2. Literature Review
Table 1 summarizes the key features and limitations of existing equalization control strategies for energy storage in microgrids.
| Reference | Strategy | Advantages | Limitations |
|---|---|---|---|
| [7] | SOC-based droop control with virtual impedance | Achieves SOC balance | Limited to discharging scenarios, risks of overcharging/discharging |
| [8] | Adaptive droop control with SOC adjustment | Fast SOC balance, improved safety | Complexity in adjusting virtual impedance |
| [9-10] | Multi-layer communication-based droop control | Ensures SOC consistency among storage elements | Increased complexity and reduced reliability due to communication elements |
| [11] | Communication-less droop control | Simplifies control, reduces complexity | Limited to specific load power and initial SOC errors |
3. Proposed Voltage-SOC Segmented Equalization Control Strategy
3.1 Traditional I-U Droop Control Principle
The equivalent circuit for n paralleled energy storage units (DESUi, i=1,2,…,n). The droop control expression for DC microgrids is given by:
Uref_i = Uref – Ii Ri (1)
Where Uref_i is the output voltage reference, Uref is the rated bus voltage, and Ri is the droop coefficient.
3.2 Voltage-SOC Segmented Equalization Control Strategy
Due to the inherent errors in SOC estimation using the coulomb counting method, this paper proposes a voltage-SOC segmented equalization control strategy.

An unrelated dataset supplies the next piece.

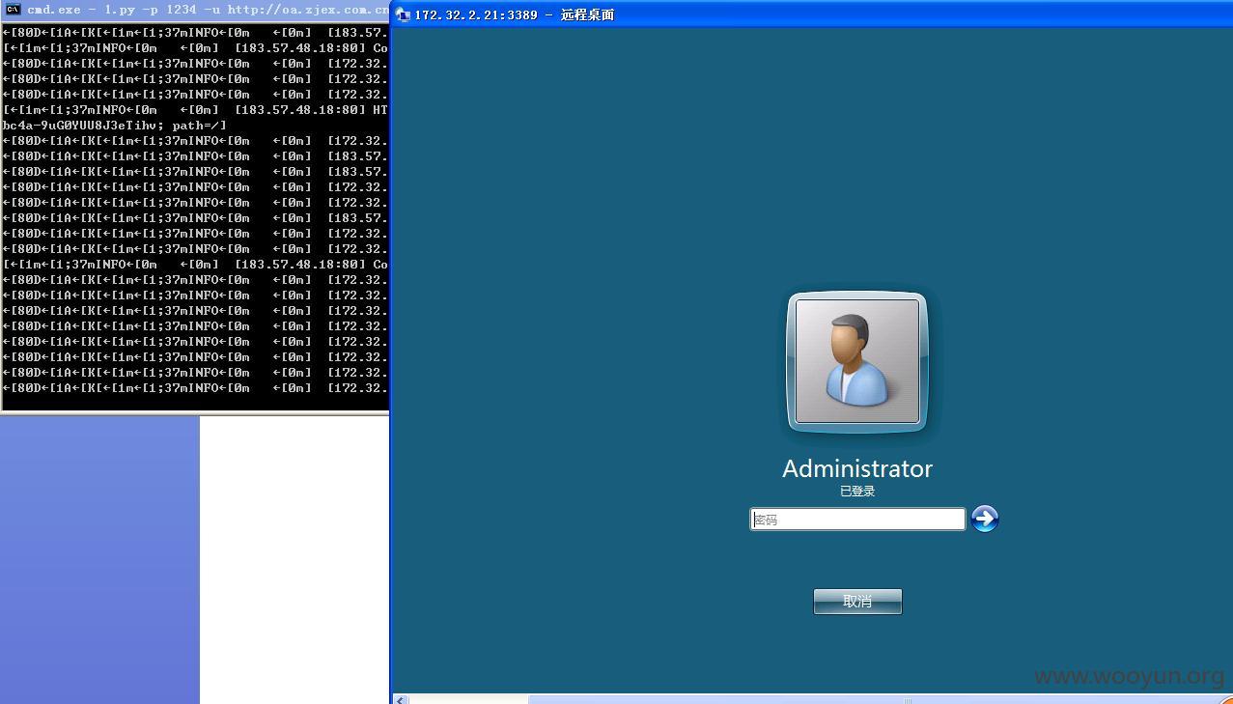Image resolution: width=1233 pixels, height=704 pixels.
Task: Click the last INFO line of terminal output
Action: (195, 387)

Table 2 outlines the control stages and primary equalization variables.
| Stage | SOC Range | Primary Equalization Variable |
|---|---|---|
| Charging/Discharging Initial Phase | 0% < SOCave ≤ 20% | Voltage (CCV) |
| Voltage Plateau Phase | 20% < SOCave < 80% | ΔSOC |
| Charging/Discharging Final Phase | 80% ≤ SOCave < 100% | Voltage (CCV) |
For the voltage-based equalization at the beginning and end of charging/discharging, the droop coefficient Ri adjustment strategy is:
Ri = R0i (CCVave / CCVi)r1 (Ii > 0) or R0i (CCVi / CCVave)r2 (Ii < 0) (6)
Where R0i is the initial droop coefficient, CCVave is the average open-circuit voltage of the energy storage system, r1 and r2 are balancing factors, Ii > 0 indicates discharging, and Ii < 0 indicates charging.
4. Simulation and Results
4.1 Simulation Setup
Parameters for the simulation model are listed in Table 3.
| Parameter | Value |
|---|---|
| DC bus voltage | 380 V |
| Load power | 2500 W |
| Battery pack rated capacity | 0.1 Ah |
| Fully charged battery voltage | 221.1576 V |
| Battery cut-off voltage | 142.5 V |
| Battery pack rated discharge current | 4.3478 A |
4.2 Simulation Results
Three operating conditions were designed to validate the proposed strategy:
- Condition 1: Average SOC in the voltage balance range (80%-100%), batteries discharging.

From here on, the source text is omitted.